USU Brigham City
- Type: Public
- Established: 1984
- Parent institution: Utah State University
- Location: Brigham City, Utah, U.S.
- Campus: Statewide Campus;
- Website: statewide.usu.edu/brighamcity/

= Utah State University-Brigham City =

Utah State University Brigham City is part of the Utah State University Statewide Campuses located in Brigham City, Utah. As part of USU’s statewide system, USU Brigham City offers  more than 30 bachelor’s degrees, 26 master’s and three doctorates, as well as a variety of certificate, licensure, and endorsement programs.

==History==
USU Brigham City opened in the Box Elder County Courthouse in 1984. In 1991, the campus moved to a store-front in an abandoned strip mall. After undergoing several renovations and expansions, the 120,000-square-foot (11,000 m2) Milton P. Miller building now offers a bookstore, child care center, laboratories, computer lab, classrooms, and student lounge. In December 2010, the Utah State Board of Regents approved the purchase of property to expand the campus.
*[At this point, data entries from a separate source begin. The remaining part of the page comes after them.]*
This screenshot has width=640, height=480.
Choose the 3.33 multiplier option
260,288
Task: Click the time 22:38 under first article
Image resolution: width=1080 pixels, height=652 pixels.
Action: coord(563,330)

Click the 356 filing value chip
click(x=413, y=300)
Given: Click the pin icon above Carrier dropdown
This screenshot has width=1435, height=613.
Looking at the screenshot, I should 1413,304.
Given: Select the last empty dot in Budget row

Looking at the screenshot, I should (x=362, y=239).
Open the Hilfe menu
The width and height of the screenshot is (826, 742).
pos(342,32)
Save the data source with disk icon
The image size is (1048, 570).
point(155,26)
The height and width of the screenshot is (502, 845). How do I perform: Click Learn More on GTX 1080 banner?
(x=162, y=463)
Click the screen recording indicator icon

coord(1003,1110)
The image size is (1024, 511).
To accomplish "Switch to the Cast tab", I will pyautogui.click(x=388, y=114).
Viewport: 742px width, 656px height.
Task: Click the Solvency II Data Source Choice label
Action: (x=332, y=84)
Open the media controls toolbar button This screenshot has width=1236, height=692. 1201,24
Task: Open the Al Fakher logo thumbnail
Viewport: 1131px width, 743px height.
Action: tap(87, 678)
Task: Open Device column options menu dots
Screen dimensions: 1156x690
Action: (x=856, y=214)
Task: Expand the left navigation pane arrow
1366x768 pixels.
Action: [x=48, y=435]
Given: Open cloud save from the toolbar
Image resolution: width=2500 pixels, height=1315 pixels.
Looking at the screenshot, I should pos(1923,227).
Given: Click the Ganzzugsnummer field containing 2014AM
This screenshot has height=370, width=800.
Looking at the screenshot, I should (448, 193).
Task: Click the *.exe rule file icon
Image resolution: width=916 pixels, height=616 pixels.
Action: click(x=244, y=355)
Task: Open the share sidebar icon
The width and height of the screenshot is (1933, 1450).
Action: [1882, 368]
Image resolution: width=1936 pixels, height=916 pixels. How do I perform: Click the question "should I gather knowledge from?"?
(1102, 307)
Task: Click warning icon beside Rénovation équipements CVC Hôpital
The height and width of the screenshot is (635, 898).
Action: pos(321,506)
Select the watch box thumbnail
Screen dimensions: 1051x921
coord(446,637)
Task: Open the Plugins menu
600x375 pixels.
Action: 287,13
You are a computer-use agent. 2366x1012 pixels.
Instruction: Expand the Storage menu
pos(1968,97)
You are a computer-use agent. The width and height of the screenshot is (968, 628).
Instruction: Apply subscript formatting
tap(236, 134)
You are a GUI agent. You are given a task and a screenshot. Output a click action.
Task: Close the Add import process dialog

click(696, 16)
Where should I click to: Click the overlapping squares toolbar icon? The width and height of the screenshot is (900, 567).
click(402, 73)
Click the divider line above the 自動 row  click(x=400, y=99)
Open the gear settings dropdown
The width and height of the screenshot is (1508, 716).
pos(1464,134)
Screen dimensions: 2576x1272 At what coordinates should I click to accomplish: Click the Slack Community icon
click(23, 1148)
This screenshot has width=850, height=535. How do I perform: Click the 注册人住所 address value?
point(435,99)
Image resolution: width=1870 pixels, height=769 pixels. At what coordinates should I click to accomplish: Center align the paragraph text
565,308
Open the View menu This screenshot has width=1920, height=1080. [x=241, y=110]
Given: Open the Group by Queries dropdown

Since an additional 40-acres of the former, dilapidated, Intermountain Indian School have been acquired.

In 2021, USU announced official land acknowledgments for each campus, including Brigham City’s, which reads: “We recognize Utah State University Brigham City resides on the ancestral, traditional, and contemporary lands of the Northwestern Band of the Shoshone Nation. In offering this land acknowledgment, we affirm Indigenous sovereignty, history, and experiences.”

==Delivery==
As a USU Statewide Campus, there are four options for course delivery:

Online

Students take courses online at their own pace during the traditional semester schedule. Assignments, discussion, and other communication take place online. Classes do not meet on a regular basis. Bachelor's degrees available online include agribusiness, family life studies, and psychology. Master's Degrees available online include English and instructional technology.

Hybrid

Courses are delivered online, but students are usually required to participate in-person at set times. This allows for streaming video and live chat with other students and the instructor in real-time. Hybrid bachelor's degrees available include Elementary Education and Family, Consumer, & Human Development. Hybrid master's degrees include Engineering and Rehabilitation Counseling.

Broadcast

Interactive Video Conferencing (IVC) courses are interactive classes taught in a classroom and broadcast to various locations throughout the state of Utah. Additional classrooms are able to watch video in real-time of the instructor as they teach. Through microphones and camera systems, students in remote sites are able to ask and answer questions and make comments that the instructor is able to answer for all students. Most degrees available on USU’s Statewide Campuses are taught using IVC.

Face-to-Face

These are in-person, traditional higher education courses. Students attend classes and are taught by instructors face-to-face.